*** Opening of Dataset entries ***

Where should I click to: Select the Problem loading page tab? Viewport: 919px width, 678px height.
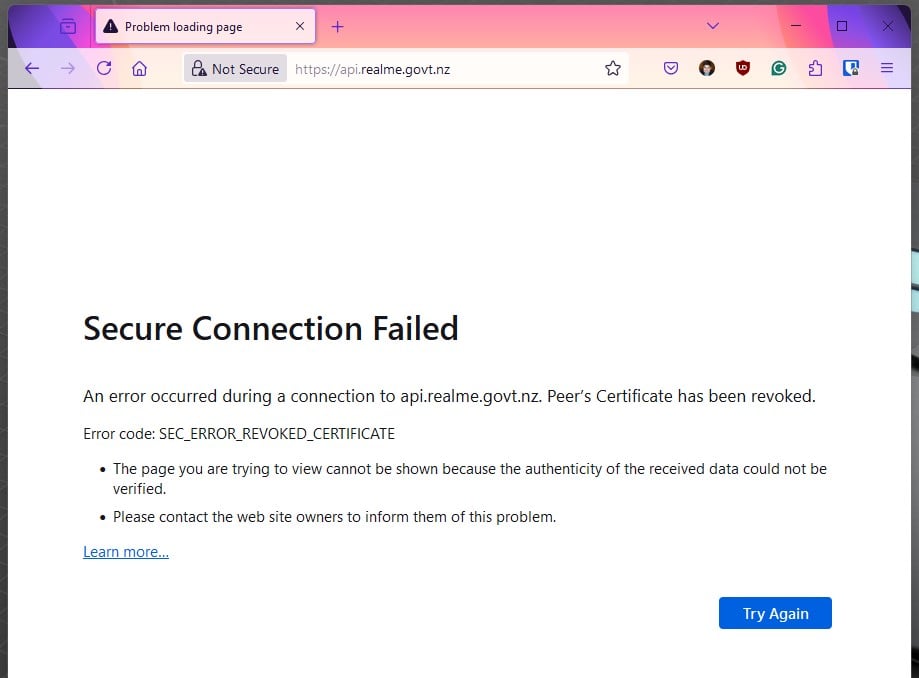coord(190,27)
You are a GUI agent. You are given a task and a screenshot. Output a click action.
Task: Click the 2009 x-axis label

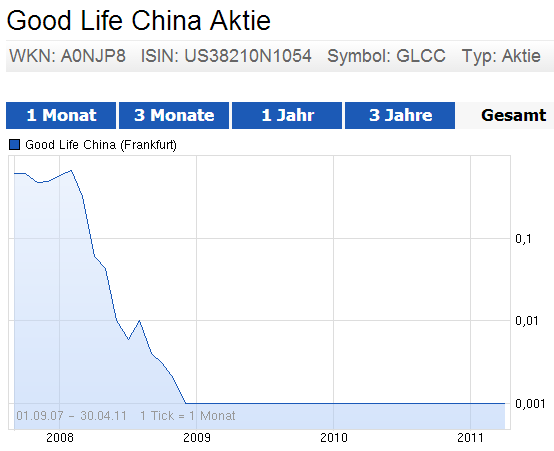pyautogui.click(x=197, y=438)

*** Close of Dataset entries ***

◆ **What to produce**
Once the pictures are set aside, please output all the data word for word.

◆ **Reply**
Where should I click to: Select the Problem loading page tab? Viewport: 919px width, 678px height.
coord(190,27)
You are a GUI agent. You are given a task and a screenshot. Output a click action.
Task: Click the 2009 x-axis label

pyautogui.click(x=197, y=438)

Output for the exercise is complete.